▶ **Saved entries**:
*****

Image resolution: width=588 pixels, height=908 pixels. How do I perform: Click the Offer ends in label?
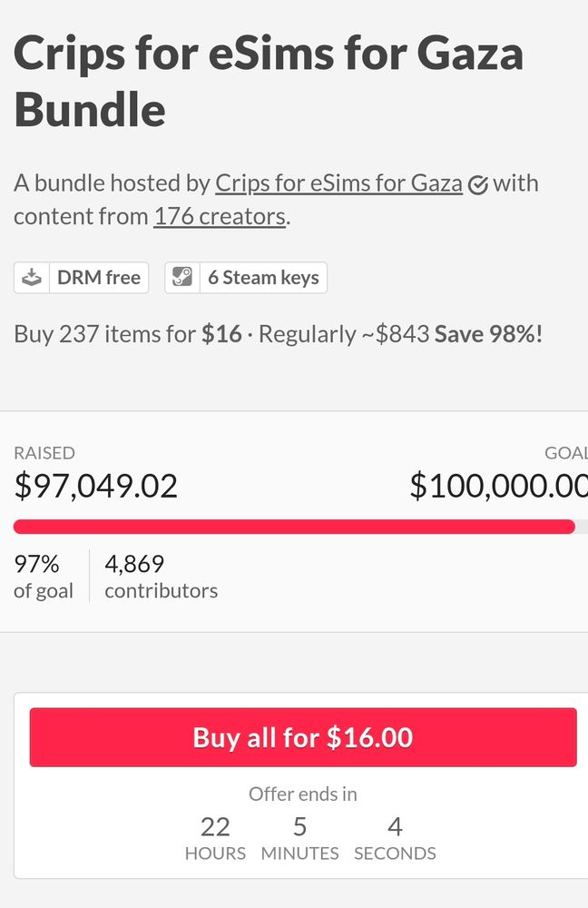click(303, 795)
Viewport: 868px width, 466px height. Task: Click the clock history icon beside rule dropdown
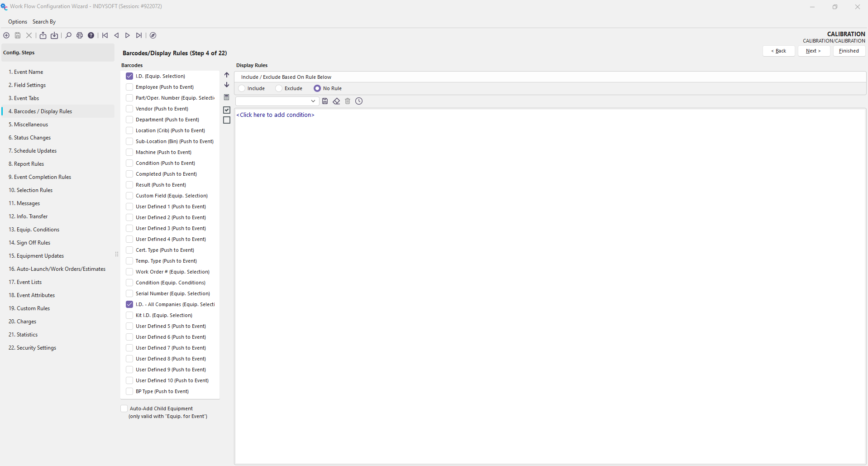[359, 101]
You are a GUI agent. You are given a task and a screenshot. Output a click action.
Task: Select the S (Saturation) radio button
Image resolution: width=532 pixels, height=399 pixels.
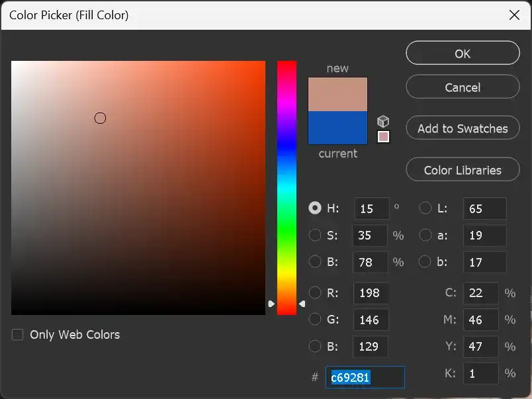click(315, 235)
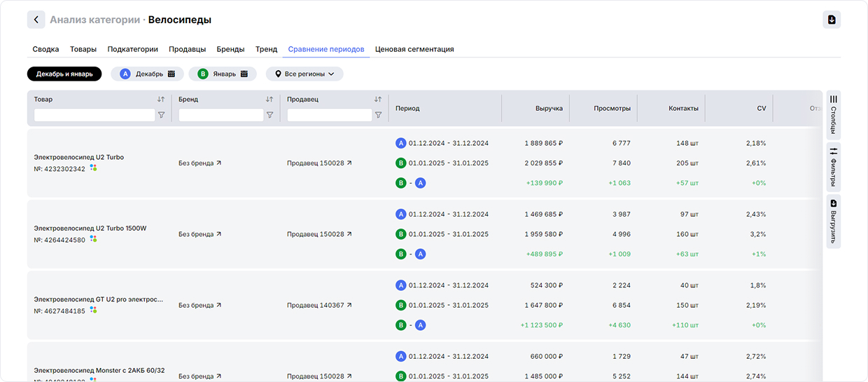Click filter funnel icon in Товар column
The height and width of the screenshot is (382, 868).
pyautogui.click(x=162, y=115)
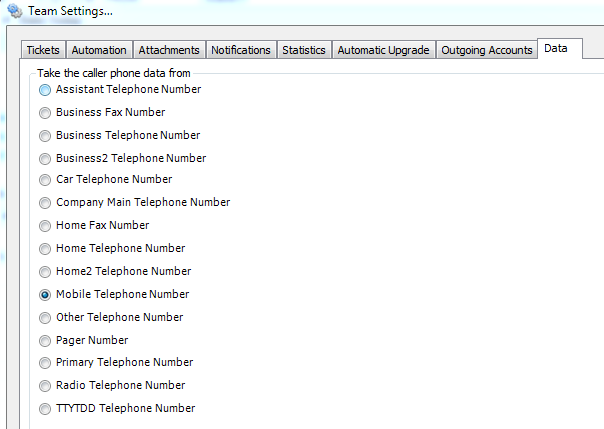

*****

▶ **Exercise aim**:
The reply needs to repeat exactly the line containing "Image resolution: width=532" and each line after it, through the final line of the entries above, and to skip the pictures.

▶ **Finished task**:
Image resolution: width=532 pixels, height=399 pixels.
click(315, 235)
Click filter funnel icon in Товар column
The height and width of the screenshot is (382, 868).
pyautogui.click(x=162, y=115)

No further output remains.